Magic Magic 3D is a 2003 Indian Tamil-language children's fantasy film directed by Jose Punnoose and produced by Navodaya (a partnership concern). The film stars Suraj Balajee, S. P. Balasubrahmanyam, Tirlok Malik and Pooja Kumar. It was dubbed in Malayalam, Telugu and Hindi, with the Hindi dub being titled as Chota Jadugar. It won the National Film Award for Best Special Effects.

== Plot ==
Indrajeet lives with his grandfather Acharya, a magician in Mayapuri. The boy's mother died when he was an infant. Acharya teaches him magic, but never sent him to school for formal education. Indrajeet's father Krishna, who runs a successful Indian channel in the United States, arrives to take his son to the United States and give him education. Indrajeet refuses to leave his grandfather, but is forcibly sent to New York City via a carton.

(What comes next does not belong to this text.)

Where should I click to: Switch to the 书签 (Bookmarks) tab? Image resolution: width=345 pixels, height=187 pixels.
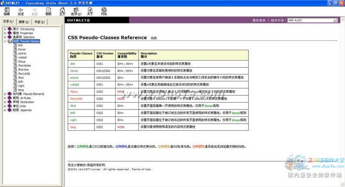click(x=39, y=22)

Indrajeet awakens in New York City where he has been brought against his will. He meets his stepmother Deepti, but soon runs away and befriends three runaway orphans and a wonder dog who belongs to Mahesh and Lude, two petty thieves. Meanwhile, Acharya comes to New York City in search of his grandson. Indrajeet gets kidnapped by the thieves, but ultimately Acharya, along with the dog, saves his grandson using all his magic tricks.

== Production ==
Magic Magic was the second 3D film made by Navodaya after My Dear Kuttichathan. 70% of Magic Magic was shot in New York City. Filming also took place in Manhattan, and to a lesser extent in India. According to Jose, the film took roughly 140 days to complete. It was made on a budget of ₹14 crore.

== Soundtrack ==
The music was composed by Sharreth and Jagan. Lyrics were written by Pa. Vijay and Na. Muthukumar (Tamil), Girish Puthancherry and Mathew Cherian (Malayalam), Vennelakanti and Bhuvanachandra (Telugu) and Sudhakar Sharma (Hindi).
- Tamil version
- "Kanne Chella" – S. P. Balasubrahmanyam, K. S. Chithra
- "Vanavilil" – Priya
- "Yaar Indha Kuttichathan" – S. P. Balasubrahmanyam, Priya
- "Chandramandalam" – Priya

- Hindi version
- "Taalido" – S. P. Balasubrahmanyam, Chithra
- "Kaun Hai Yeh" – S. P. Balasubrahmanyam, Sunidhi Chauhan
- "Indradhanush" – Sunidhi Chauhan
- "Zoobi Zoobi" – Sunidhi Chauhan

- Malayalam version
- Kanne Chella – K. J. Yesudas
- Aarannu Kuttichathan – S. P. Balasubrahmanyam, Priya
- Kanna Kaattin – Priya
- Ambuli Mama – Priya

== Reception ==
Sify stated that it "is technically tacky, made in a shoddy manner and lacks a basic story line that will not gel with today's children". However, Idlebrain.com said, "Don't forget to take kids along with you. They need to watch this movie more than you!!" The film won the National Film Award for Best Special Effects.